ECLI:NL:RBDOR:2012:BW7388
Rechtbank Dordrecht
- Eerste aanleg - enkelvoudig
- Rechtspraak.nl
Verzet tegen dwangbevel incasso dwangsommen en de gevolgen van de wijziging in de Algemene wet bestuursrecht
In deze zaak heeft eiser, eigenaar van meerdere panden in Dordrecht, verzet aangetekend tegen een dwangbevel dat door de gemeente Dordrecht was uitgevaardigd. Dit dwangbevel was gericht op de incasso van verbeurde dwangsommen, die voortvloeiden uit eerdere besluiten van de gemeente om een last onder dwangsom op te leggen. Eiser stelde dat hij de invorderingsbeschikkingen en aanmaningen niet had ontvangen, waardoor hij niet in staat was om hiertegen op te komen.
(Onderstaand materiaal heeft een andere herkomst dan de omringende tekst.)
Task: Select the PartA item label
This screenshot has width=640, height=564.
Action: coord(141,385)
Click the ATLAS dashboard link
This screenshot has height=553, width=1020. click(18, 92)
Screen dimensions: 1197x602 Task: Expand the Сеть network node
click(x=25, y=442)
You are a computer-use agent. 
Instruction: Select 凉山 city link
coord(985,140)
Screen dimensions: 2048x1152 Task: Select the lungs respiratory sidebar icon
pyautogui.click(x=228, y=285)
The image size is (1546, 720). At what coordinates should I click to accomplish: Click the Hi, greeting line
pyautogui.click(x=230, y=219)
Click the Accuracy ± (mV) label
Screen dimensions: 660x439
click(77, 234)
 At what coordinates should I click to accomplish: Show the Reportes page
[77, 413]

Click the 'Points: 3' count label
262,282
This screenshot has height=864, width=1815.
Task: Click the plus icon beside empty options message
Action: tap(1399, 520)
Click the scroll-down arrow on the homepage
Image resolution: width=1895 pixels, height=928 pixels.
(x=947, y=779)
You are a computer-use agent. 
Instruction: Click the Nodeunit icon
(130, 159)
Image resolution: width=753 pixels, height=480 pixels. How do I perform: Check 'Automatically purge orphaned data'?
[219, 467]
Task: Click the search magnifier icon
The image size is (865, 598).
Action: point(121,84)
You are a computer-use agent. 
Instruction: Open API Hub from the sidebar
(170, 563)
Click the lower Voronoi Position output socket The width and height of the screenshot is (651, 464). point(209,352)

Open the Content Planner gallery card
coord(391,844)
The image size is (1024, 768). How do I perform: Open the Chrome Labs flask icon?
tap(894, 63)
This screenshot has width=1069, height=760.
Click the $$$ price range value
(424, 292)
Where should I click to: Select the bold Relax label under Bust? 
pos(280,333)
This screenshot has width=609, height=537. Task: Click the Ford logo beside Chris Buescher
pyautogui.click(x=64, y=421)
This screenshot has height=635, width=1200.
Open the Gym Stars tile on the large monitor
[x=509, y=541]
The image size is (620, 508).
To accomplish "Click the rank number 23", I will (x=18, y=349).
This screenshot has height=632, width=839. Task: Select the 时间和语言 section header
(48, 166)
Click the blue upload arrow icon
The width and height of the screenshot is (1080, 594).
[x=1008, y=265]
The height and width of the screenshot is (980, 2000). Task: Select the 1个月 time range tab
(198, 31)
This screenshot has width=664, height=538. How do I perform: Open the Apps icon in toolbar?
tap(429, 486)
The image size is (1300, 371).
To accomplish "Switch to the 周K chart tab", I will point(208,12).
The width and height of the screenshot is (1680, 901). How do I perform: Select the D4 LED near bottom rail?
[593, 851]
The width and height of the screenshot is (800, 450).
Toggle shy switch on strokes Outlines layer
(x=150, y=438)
De gemeente betwistte dit en voerde aan dat zij voldaan had aan de vereisten voor bekendmaking van besluiten.
De rechtbank heeft vastgesteld dat de procedure rondom de dwangsommen voor de panden van eiser vóór en na 1 juli 2009 verschilde, door de inwerkingtreding van de Vierde tranche van de Algemene wet bestuursrecht. Voor de panden die vóór deze datum onder de handhavingsprocedure vielen, was het verzet tijdig en correct ingesteld. Echter, voor de panden die na deze datum onder de nieuwe wetgeving vielen, was het verzet niet ontvankelijk, omdat de nieuwe wetgeving geen verzet meer toestond tegen een dwangbevel. De rechtbank oordeelde dat de gemeente terecht het dwangbevel had uitgevaardigd en dat eiser niet ontvankelijk was in zijn vordering voor de panden die na 1 juli 2009 onder de nieuwe wetgeving vielen.
De rechtbank heeft eiser in de proceskosten veroordeeld, die aan de zijde van de gemeente zijn begroot op € 1.472,00. De beslissing van de rechtbank werd openbaar uitgesproken op 30 mei 2012.